→ Task prompt
Say how many of the lines below hold "label", writing the number and nothing more.
BEGIN Input records
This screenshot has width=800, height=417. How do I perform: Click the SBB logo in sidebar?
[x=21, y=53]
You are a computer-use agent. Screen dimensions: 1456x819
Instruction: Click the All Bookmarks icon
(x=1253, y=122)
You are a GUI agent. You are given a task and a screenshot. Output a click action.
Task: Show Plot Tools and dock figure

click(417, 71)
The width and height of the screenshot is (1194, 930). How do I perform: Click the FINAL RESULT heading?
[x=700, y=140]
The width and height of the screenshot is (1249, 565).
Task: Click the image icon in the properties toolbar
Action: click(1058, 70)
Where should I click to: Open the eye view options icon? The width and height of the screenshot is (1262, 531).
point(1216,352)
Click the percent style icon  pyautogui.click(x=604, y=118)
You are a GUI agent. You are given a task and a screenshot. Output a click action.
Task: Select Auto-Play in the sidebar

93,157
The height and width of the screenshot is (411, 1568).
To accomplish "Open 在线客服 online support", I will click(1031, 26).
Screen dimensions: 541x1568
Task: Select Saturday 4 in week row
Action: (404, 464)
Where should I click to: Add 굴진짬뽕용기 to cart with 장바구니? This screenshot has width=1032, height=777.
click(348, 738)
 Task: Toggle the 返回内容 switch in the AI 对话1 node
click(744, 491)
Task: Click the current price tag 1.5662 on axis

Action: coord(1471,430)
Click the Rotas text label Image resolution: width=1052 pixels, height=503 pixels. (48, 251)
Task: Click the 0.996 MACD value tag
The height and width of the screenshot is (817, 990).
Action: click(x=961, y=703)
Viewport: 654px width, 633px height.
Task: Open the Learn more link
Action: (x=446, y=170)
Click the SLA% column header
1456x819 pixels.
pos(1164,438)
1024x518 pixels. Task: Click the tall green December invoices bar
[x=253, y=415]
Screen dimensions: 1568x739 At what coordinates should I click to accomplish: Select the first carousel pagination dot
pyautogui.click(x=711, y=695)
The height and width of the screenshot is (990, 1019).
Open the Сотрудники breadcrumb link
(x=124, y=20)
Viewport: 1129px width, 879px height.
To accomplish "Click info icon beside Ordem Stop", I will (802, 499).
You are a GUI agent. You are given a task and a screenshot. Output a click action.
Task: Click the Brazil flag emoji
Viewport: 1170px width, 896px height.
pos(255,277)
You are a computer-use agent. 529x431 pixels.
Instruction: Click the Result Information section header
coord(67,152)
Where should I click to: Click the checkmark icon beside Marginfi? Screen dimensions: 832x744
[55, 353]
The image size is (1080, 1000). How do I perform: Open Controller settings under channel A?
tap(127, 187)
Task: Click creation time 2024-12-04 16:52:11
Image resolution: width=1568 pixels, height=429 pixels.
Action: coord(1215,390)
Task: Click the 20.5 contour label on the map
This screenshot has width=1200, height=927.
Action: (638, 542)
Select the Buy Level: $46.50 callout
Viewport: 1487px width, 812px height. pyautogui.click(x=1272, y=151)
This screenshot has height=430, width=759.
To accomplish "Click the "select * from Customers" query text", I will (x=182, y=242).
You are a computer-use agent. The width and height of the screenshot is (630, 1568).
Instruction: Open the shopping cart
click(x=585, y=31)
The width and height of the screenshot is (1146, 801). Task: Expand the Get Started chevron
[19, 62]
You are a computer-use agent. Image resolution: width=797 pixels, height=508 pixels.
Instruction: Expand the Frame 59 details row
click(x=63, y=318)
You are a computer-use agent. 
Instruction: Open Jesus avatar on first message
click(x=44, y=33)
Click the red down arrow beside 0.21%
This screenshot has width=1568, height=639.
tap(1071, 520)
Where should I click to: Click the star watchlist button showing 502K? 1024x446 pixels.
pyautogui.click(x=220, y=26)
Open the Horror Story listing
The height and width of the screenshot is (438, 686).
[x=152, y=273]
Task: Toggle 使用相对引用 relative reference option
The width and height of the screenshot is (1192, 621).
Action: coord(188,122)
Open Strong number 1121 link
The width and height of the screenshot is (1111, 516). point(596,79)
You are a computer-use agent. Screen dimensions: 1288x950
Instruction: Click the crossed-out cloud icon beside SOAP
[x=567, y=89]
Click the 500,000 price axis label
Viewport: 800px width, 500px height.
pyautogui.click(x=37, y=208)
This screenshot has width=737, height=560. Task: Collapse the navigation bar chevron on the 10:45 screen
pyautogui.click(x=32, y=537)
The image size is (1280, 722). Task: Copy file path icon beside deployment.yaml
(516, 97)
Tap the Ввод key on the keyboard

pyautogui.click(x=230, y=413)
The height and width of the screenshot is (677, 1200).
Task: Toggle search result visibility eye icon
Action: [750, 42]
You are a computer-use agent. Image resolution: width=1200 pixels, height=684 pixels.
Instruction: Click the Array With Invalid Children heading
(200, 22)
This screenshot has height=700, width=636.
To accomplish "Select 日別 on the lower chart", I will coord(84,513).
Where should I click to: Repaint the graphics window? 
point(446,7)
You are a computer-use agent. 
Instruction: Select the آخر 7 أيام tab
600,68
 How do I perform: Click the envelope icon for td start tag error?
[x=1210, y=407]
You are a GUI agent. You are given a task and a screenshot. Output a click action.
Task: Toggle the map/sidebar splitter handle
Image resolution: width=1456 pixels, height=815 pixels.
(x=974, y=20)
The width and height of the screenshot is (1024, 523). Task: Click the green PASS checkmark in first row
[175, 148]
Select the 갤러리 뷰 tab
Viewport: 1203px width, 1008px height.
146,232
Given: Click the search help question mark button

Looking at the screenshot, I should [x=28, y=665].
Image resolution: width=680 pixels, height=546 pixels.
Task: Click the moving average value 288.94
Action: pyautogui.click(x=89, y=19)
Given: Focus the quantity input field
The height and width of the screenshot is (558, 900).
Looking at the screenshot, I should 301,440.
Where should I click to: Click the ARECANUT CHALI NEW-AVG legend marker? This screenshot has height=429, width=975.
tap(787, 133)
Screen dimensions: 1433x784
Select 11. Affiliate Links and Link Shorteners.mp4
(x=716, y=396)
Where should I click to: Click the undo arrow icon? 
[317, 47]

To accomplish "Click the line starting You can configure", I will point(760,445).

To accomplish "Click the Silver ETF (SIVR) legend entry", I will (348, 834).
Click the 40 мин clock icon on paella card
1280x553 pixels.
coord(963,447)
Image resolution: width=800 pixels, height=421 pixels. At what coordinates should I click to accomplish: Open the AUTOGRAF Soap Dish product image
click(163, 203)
END Input records
→ The completed task
3